Data shown:
-- start --
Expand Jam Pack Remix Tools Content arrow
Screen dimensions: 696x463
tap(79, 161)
-- end --
-- start --
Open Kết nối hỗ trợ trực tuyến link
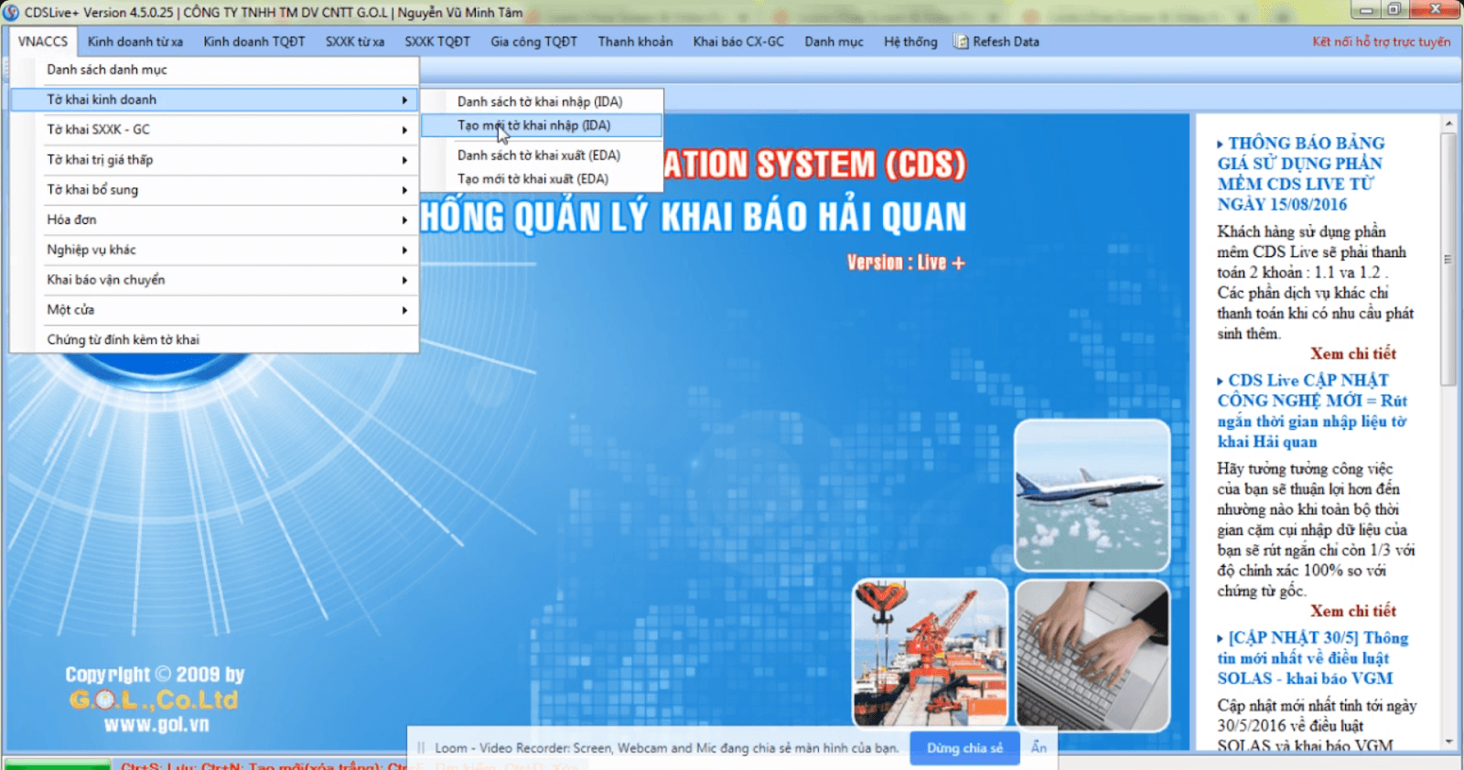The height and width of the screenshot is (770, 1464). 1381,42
-- end --
What you need to do:
Extract each line of the records that contains the word "arrow".

Response:
Expand Jam Pack Remix Tools Content arrow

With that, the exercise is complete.